Alors que les bombardements israéliens sur Rafah s’intensifient, l’ONU et les États-Unis s’inquiètent de l’offensive ordonnée par Benyamin Netanyahou sur la ville du sud de la bande de Gaza où se sont réfugiés de nombreux Palestiniens déplacés
Des enfants se tiennent au sommet d’une petite colline près de tentes dans un camp de fortune pour les Palestiniens qui ont fui vers Rafah, dans le sud de la bande de Gaza, le 30 janvier 2024 (Mahmoud Hams/AFP)
Par AFP à RAFAH, Palestine

Les Palestiniens qui ont fui le nord de Gaza et trouvé refuge à Rafah craignent un saut dans « l’inconnu », voire des « massacres », en cas d’offensive de l’armée israélienne sur cette ville surpeuplée et assiégée, une opération évoquée mercredi par le Premier ministre israélien.

Après que l’armée israélienne a concentré ses opérations militaires sur les villes de Gaza (nord) puis Khan Younès, plus au sud, Benyamin Netanyahou a dit avoir ordonné à l’armée de préparer une offensive sur Rafah, située à la frontière, fermée, avec l’Égypte, où s’entassent 1,3 million de Palestiniens. Le nombre d’habitants de la ville a été multiplié par cinq depuis le début de la guerre en octobre.

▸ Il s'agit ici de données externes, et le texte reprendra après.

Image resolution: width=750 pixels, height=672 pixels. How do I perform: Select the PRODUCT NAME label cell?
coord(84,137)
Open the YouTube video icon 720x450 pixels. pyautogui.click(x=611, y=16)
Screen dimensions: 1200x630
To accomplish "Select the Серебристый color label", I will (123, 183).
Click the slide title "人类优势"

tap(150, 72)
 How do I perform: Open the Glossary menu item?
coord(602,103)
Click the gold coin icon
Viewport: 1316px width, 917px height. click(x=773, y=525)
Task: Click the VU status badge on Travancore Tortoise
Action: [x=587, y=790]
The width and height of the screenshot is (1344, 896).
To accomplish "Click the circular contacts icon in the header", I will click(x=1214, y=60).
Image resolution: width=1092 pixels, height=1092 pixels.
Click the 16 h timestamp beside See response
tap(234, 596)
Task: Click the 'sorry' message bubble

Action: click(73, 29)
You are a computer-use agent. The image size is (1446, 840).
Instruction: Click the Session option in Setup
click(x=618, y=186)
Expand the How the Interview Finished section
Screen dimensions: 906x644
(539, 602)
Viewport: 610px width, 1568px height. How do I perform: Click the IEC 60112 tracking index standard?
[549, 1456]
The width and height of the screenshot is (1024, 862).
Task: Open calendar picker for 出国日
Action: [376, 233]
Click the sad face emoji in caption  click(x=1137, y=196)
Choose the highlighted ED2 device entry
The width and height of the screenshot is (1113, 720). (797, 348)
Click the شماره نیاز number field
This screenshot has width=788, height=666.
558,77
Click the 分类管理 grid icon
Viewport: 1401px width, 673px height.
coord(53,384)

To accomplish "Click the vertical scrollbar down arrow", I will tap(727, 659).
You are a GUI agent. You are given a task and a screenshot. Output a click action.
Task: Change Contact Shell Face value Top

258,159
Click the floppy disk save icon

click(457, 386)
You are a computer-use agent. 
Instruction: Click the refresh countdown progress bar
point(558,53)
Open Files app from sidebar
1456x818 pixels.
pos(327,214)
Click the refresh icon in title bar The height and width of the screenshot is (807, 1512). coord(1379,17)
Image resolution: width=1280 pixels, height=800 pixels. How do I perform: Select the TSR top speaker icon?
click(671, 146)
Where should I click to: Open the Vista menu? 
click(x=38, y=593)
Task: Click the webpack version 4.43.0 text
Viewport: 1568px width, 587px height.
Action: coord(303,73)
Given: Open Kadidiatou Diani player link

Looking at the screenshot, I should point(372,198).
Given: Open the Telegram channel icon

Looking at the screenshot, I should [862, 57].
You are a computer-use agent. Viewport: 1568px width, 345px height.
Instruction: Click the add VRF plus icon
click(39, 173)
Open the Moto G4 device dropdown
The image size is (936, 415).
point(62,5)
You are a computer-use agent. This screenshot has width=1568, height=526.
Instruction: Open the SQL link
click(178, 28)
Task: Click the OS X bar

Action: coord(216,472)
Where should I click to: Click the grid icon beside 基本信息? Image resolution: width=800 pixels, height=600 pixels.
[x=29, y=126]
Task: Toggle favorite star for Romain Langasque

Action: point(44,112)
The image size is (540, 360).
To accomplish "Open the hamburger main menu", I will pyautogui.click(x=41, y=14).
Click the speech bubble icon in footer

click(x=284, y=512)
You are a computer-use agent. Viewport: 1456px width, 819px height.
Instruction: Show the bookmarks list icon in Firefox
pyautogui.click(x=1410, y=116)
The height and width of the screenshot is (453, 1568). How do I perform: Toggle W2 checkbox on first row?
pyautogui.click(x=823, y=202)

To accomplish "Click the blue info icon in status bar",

La grande majorité sont des personnes déplacées par le conflit, comme Adel al-Hajj, originaire du camp d’al-Shati dans la ville de Gaza, qui dit désormais craindre « une invasion » qui pourrait se terminer en « massacres ».

« Si Rafah est attaquée, il y aura des massacres et un génocide. J’ignore si nous pourrons fuir vers l’Égypte ou si les massacres nous frapperont » 

- Oum Ahmed al-Burai, déplacée

« Où pourrions-nous allez ? Il n’y a pas assez d’espace pour accueillir les déplacés à Rafah et il n’y a pas d’endroit sûr », s’inquiète ce Palestinien qui vit sous une tente.

À Rafah, les déplacés ont érigé des dizaines de milliers de tentes et de logements de fortune bricolés en tôles, poteaux métalliques et branches d’arbres. Certains ont choisi de déplacer leurs abris plus à l’ouest, vers la mer, face à la perspective d’un assaut. 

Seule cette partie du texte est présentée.